TASK DETAILS:
Could each entry be returned exactly as it appears?

(INPUT Opens)

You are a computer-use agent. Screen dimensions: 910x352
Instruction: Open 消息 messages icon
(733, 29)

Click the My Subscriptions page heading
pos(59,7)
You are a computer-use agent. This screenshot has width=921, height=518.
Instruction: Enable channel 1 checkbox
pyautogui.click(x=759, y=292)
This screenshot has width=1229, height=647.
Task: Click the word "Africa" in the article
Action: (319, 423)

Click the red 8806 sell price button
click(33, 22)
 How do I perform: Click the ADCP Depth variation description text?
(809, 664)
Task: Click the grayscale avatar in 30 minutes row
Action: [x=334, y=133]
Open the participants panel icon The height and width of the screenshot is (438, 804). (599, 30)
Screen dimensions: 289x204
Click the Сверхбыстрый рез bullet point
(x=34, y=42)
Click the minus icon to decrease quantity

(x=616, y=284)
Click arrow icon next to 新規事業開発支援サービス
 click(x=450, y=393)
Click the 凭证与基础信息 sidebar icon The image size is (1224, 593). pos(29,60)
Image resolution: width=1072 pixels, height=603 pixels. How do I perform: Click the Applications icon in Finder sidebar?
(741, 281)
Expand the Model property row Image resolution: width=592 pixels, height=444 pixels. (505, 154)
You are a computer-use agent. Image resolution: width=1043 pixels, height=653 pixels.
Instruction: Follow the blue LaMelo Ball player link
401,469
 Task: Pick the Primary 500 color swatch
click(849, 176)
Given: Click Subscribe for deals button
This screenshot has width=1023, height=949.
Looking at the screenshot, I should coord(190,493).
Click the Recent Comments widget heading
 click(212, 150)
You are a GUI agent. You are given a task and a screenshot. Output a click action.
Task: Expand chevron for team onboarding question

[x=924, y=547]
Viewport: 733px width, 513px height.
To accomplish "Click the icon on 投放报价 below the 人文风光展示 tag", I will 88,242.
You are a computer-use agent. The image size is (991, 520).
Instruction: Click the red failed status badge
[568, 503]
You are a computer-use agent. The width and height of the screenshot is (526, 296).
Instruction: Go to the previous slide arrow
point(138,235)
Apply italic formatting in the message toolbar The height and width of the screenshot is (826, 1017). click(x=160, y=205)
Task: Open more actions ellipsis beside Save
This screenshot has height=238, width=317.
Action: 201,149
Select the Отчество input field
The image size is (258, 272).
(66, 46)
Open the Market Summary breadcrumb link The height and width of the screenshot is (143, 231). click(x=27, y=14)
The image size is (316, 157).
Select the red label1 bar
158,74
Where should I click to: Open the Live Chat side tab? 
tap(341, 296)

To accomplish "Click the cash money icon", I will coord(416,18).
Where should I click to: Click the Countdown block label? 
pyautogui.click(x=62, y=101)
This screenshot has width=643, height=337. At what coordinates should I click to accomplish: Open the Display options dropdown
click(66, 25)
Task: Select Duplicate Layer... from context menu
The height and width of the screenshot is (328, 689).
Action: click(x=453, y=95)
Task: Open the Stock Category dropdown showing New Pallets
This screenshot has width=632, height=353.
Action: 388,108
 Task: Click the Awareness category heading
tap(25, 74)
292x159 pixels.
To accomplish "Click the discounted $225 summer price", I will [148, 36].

(INPUT Closes)

EXPECTED ANSWER:
You are a computer-use agent. Screen dimensions: 910x352
Instruction: Open 消息 messages icon
(733, 29)

Click the My Subscriptions page heading
pos(59,7)
You are a computer-use agent. This screenshot has width=921, height=518.
Instruction: Enable channel 1 checkbox
pyautogui.click(x=759, y=292)
This screenshot has width=1229, height=647.
Task: Click the word "Africa" in the article
Action: (319, 423)

Click the red 8806 sell price button
click(33, 22)
 How do I perform: Click the ADCP Depth variation description text?
(809, 664)
Task: Click the grayscale avatar in 30 minutes row
Action: [x=334, y=133]
Open the participants panel icon The height and width of the screenshot is (438, 804). (599, 30)
Screen dimensions: 289x204
Click the Сверхбыстрый рез bullet point
(x=34, y=42)
Click the minus icon to decrease quantity

(x=616, y=284)
Click arrow icon next to 新規事業開発支援サービス
 click(x=450, y=393)
Click the 凭证与基础信息 sidebar icon The image size is (1224, 593). pos(29,60)
Image resolution: width=1072 pixels, height=603 pixels. How do I perform: Click the Applications icon in Finder sidebar?
(741, 281)
Expand the Model property row Image resolution: width=592 pixels, height=444 pixels. (505, 154)
You are a computer-use agent. Image resolution: width=1043 pixels, height=653 pixels.
Instruction: Follow the blue LaMelo Ball player link
401,469
 Task: Pick the Primary 500 color swatch
click(849, 176)
Given: Click Subscribe for deals button
This screenshot has width=1023, height=949.
Looking at the screenshot, I should coord(190,493).
Click the Recent Comments widget heading
 click(212, 150)
You are a GUI agent. You are given a task and a screenshot. Output a click action.
Task: Expand chevron for team onboarding question

[x=924, y=547]
Viewport: 733px width, 513px height.
To accomplish "Click the icon on 投放报价 below the 人文风光展示 tag", I will 88,242.
You are a computer-use agent. The image size is (991, 520).
Instruction: Click the red failed status badge
[568, 503]
You are a computer-use agent. The width and height of the screenshot is (526, 296).
Instruction: Go to the previous slide arrow
point(138,235)
Apply italic formatting in the message toolbar The height and width of the screenshot is (826, 1017). click(x=160, y=205)
Task: Open more actions ellipsis beside Save
This screenshot has height=238, width=317.
Action: 201,149
Select the Отчество input field
The image size is (258, 272).
(66, 46)
Open the Market Summary breadcrumb link The height and width of the screenshot is (143, 231). click(x=27, y=14)
The image size is (316, 157).
Select the red label1 bar
158,74
Where should I click to: Open the Live Chat side tab? 
tap(341, 296)

To accomplish "Click the cash money icon", I will coord(416,18).
Where should I click to: Click the Countdown block label? 
pyautogui.click(x=62, y=101)
This screenshot has width=643, height=337. At what coordinates should I click to accomplish: Open the Display options dropdown
click(66, 25)
Task: Select Duplicate Layer... from context menu
The height and width of the screenshot is (328, 689).
Action: click(x=453, y=95)
Task: Open the Stock Category dropdown showing New Pallets
This screenshot has width=632, height=353.
Action: 388,108
 Task: Click the Awareness category heading
tap(25, 74)
292x159 pixels.
To accomplish "Click the discounted $225 summer price", I will [148, 36].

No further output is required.